The case mostly came down to “headnotes,” which summarize and organize key points of law through its Key Number System. Judicial opinions aren’t copyrighted, but people made Westlaw’s headnotes. Ross created a search engine using AI and asked Westlaw to license content to train the system. When Westlaw refused, Ross went to another competitor, LegalEase, for training data.

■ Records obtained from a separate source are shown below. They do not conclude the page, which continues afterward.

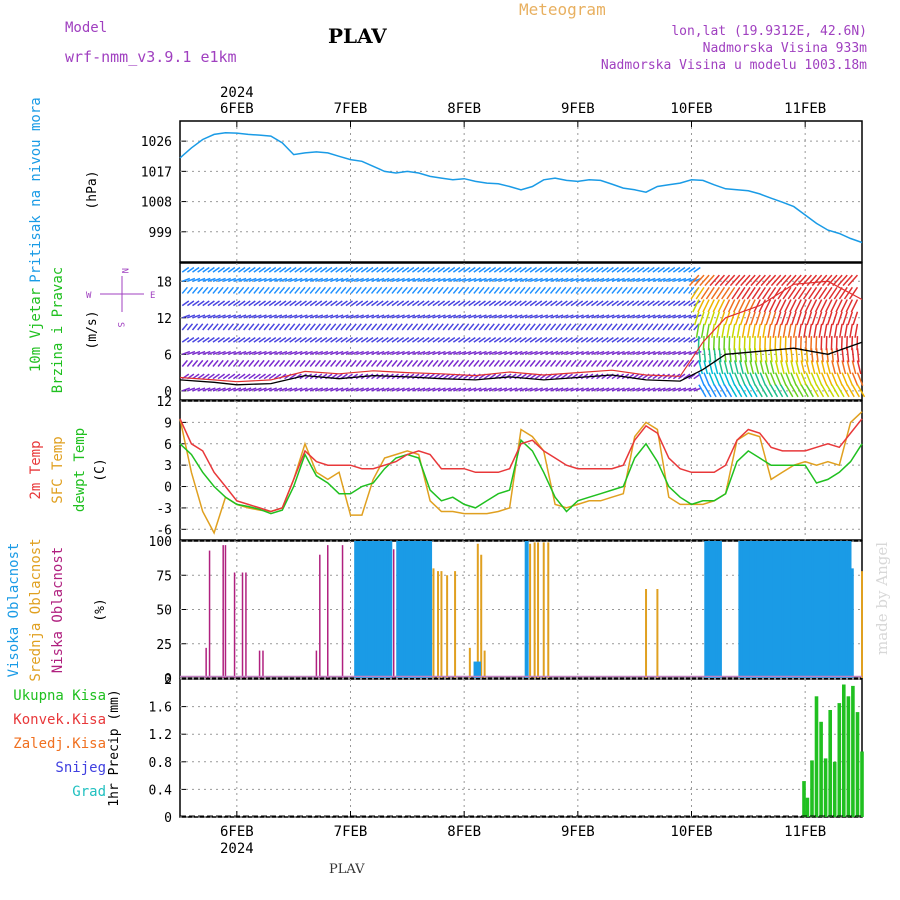 The width and height of the screenshot is (900, 900). What do you see at coordinates (168, 680) in the screenshot?
I see `y-tick-label-clouds: 0` at bounding box center [168, 680].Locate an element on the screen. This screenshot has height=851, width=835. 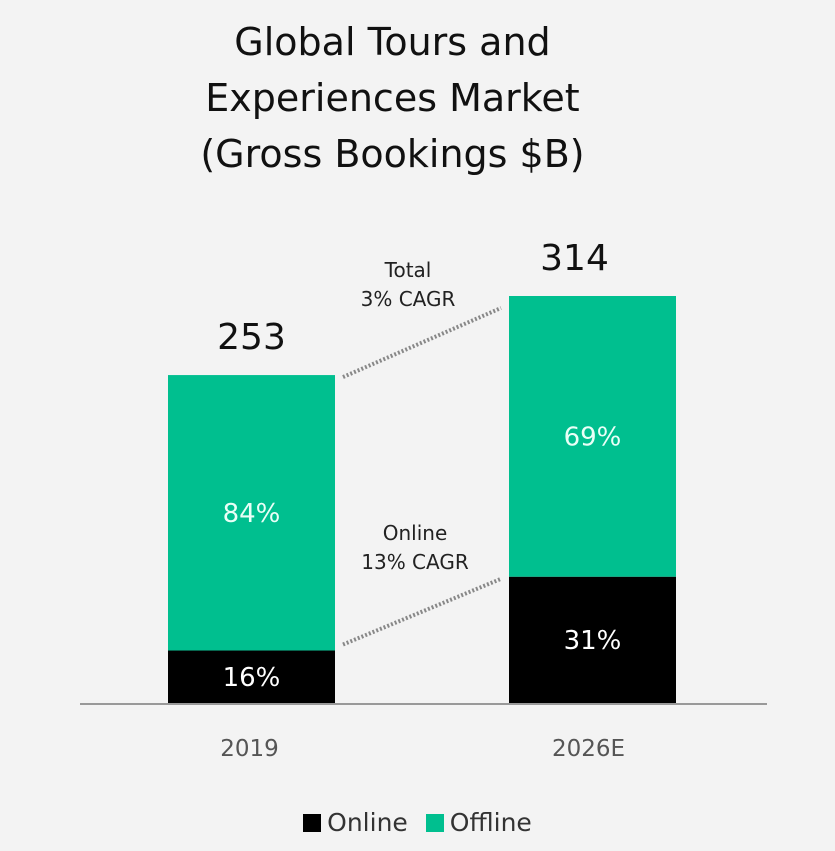
legend-label-offline: Offline is located at coordinates (490, 822).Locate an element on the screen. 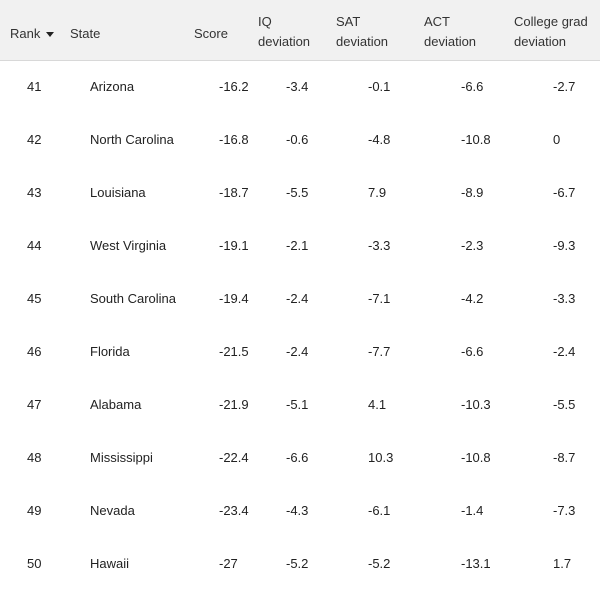  table-row: 50 Hawaii -27 -5.2 -5.2 -13.1 1.7 is located at coordinates (300, 564).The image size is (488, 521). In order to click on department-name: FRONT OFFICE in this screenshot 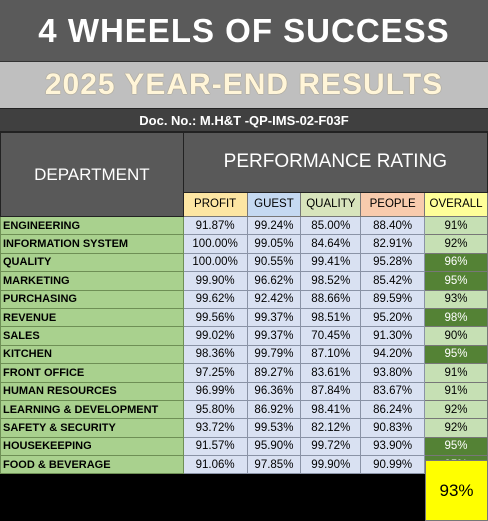, I will do `click(92, 373)`.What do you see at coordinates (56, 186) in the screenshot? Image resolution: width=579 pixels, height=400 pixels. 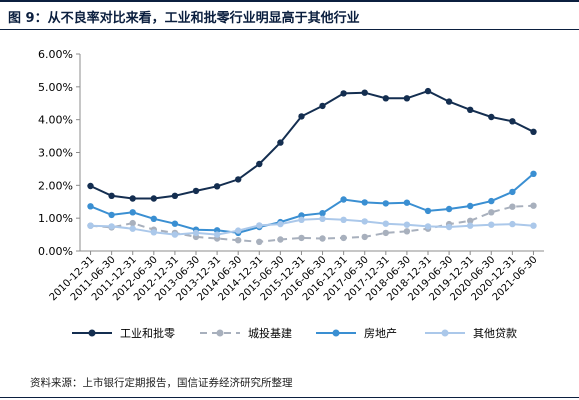 I see `y-tick-label: 2.00%` at bounding box center [56, 186].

LegalEase gave the lawyers doing the training “a guide explaining how to create training data using Westlaw headnotes” while telling them not to copy and paste the information. The judge found that Ross infringed thousands of headnotes. Likening the situation to a sculpture, Judge Bibas writes that “a block of raw marble […] is not copyrightable.” However, a sculptor chiseling the marble into a sculpture is. A headnote “is a carefully chosen fraction of the whole. Identifying which words matter and chiseling away the surrounding mass express the editor’s idea” about what’s important. “Editorial expression has enough ‘creative spark’ to be original.”

The case is likely the first significant blow to the AI industry’s legal war against copyright because the fair use defense would be useless. There are dozens of such cases in the U.S. and around the world at the moment. For its part, Ross Intelligence shut down in 2021 because of litigation costs. Unfortunately, the other companies currently trying to get users to use unreliable, hallucinating computer programs have all the money in the world and seemingly control the U.S. government.